[FRAGMENTO DE ORIGEN]
========
El espectáculo, estrenado el pasado 10 de julio en el Teatro Victoria, se propone indagar en algunas características de la “identidad uruguaya”, si es que esta existe. Pero ya desde el título niega la posibilidad de hacer corresponder la categoría “Patria” con algún ejemplar singular de “uruguayo”. Y aquí aparece otra pregunta. ¿Existe la “Patria”? Antes de preguntarnos por el “ser uruguayo” podríamos preguntarnos por el Uruguay en sí.

Lejos estamos de estar ante interrogantes nuevas o “posmodernas”, en los años sesenta Alberto Methol Ferré publicaba el ensayo “El Uruguay como problema” y poco después el filósofo Mario Sambarino escribía “La cultura nacional como problema”. Y la verdad es que estamos ante interrogantes que continúan buscando respuestas. Así que lo primero interesante del espectáculo de Kreiman es introducirse en esa discusión aportando reflexiones ya no desde el ámbito ensayístico sino desde la práctica teatral. El Uruguay y la identidad uruguaya se problematizan desde el escenario.

No deja de ser paradójico que el 18 de julio, fecha en que se juró nuestra primera constitución en 1830, aparezca en el calendario apenas dos días después que se consumó el célebre maracanazo (16 de julio, pero de 1950). Porque si desde 1830 es seguro que podemos hablar de Uruguay como entidad nacional diferenciada, lo cierto es que el mito del Maracaná, el mito de la garra charrúa que se impone en las peores dificultades, es uno de los ejes centrales de la “identidad uruguaya”. Y Kreiman, que hace pocos años vive en nuestro país, da cuenta de ese mito desde el comienzo del espectáculo. Micaela Larrocca recibe al público vestida de celeste, y cuando habla del “uruguayo” hace referencia justamente a como es capaz de superar la propia insignificancia explicando, ante el desconocimiento foráneo, que el Uruguay: “Es un país chiquito en Sudamérica, entre Brasil y Argentina”.
========
[DESAFÍO]
Copia sin cambios el pasaje del fragmento sobre la identidad uruguaya que va desde "Lejos estamos de" hasta "desde el escenario.".

[MATERIAL PROPORCIONADO]
========
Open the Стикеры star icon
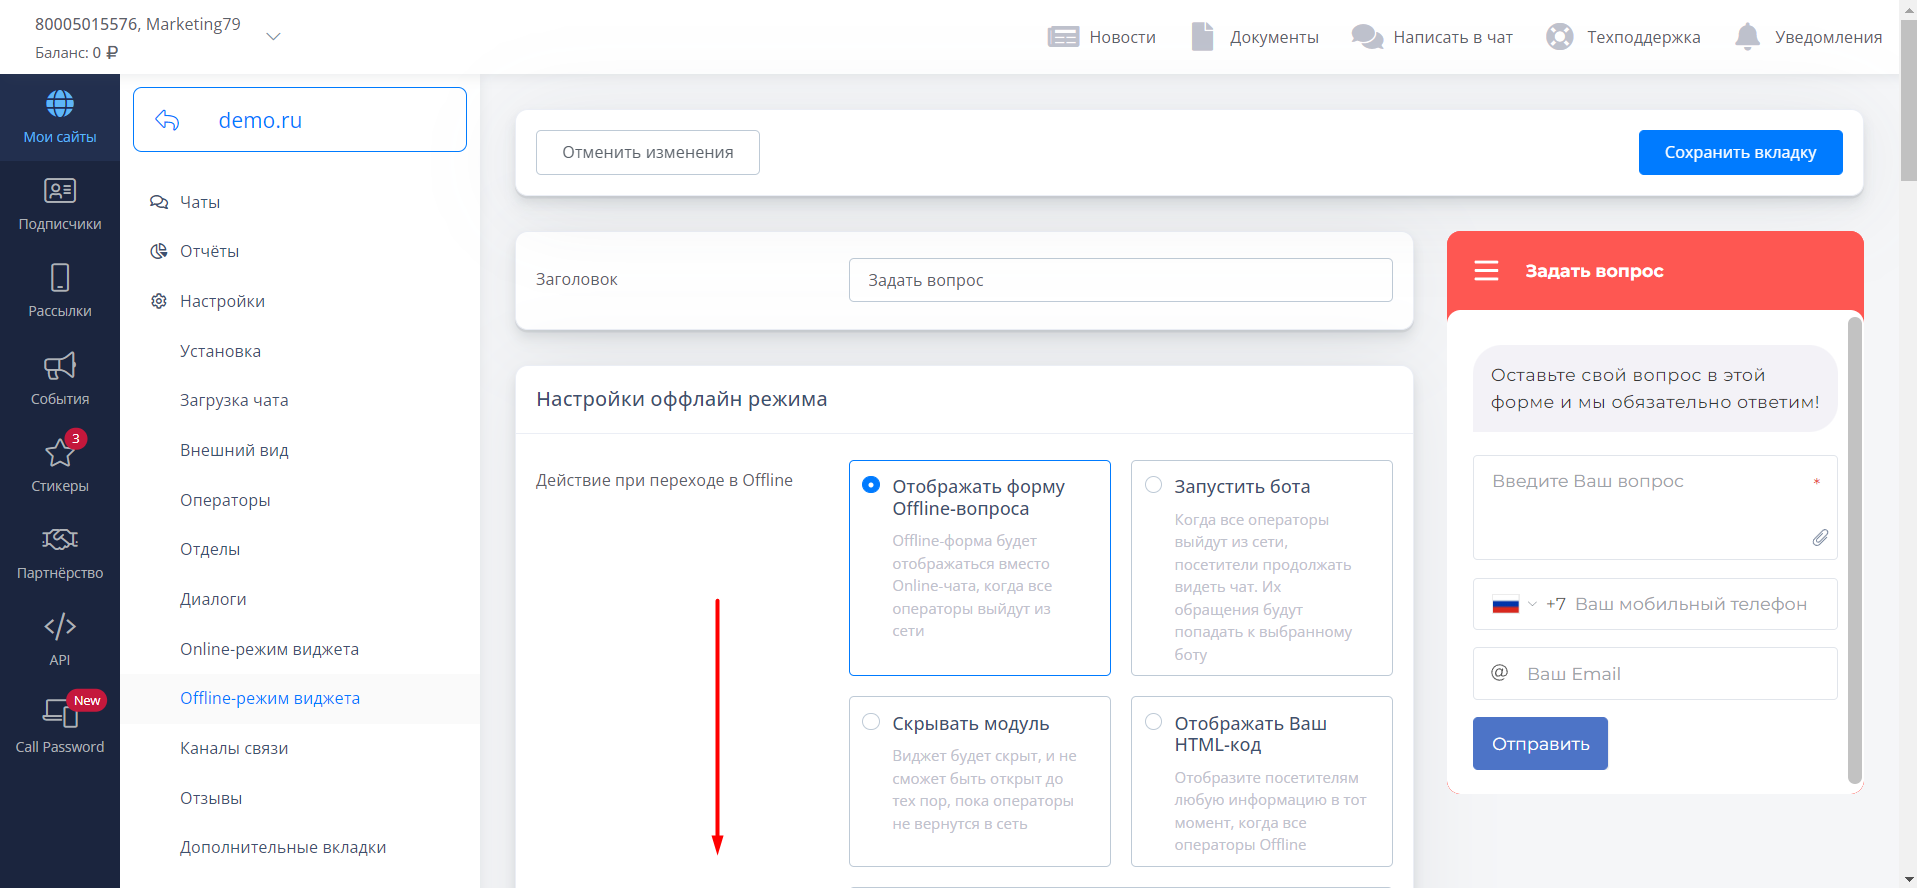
========
[RESPUESTA]
Lejos estamos de estar ante interrogantes nuevas o “posmodernas”, en los años sesenta Alberto Methol Ferré publicaba el ensayo “El Uruguay como problema” y poco después el filósofo Mario Sambarino escribía “La cultura nacional como problema”. Y la verdad es que estamos ante interrogantes que continúan buscando respuestas. Así que lo primero interesante del espectáculo de Kreiman es introducirse en esa discusión aportando reflexiones ya no desde el ámbito ensayístico sino desde la práctica teatral. El Uruguay y la identidad uruguaya se problematizan desde el escenario.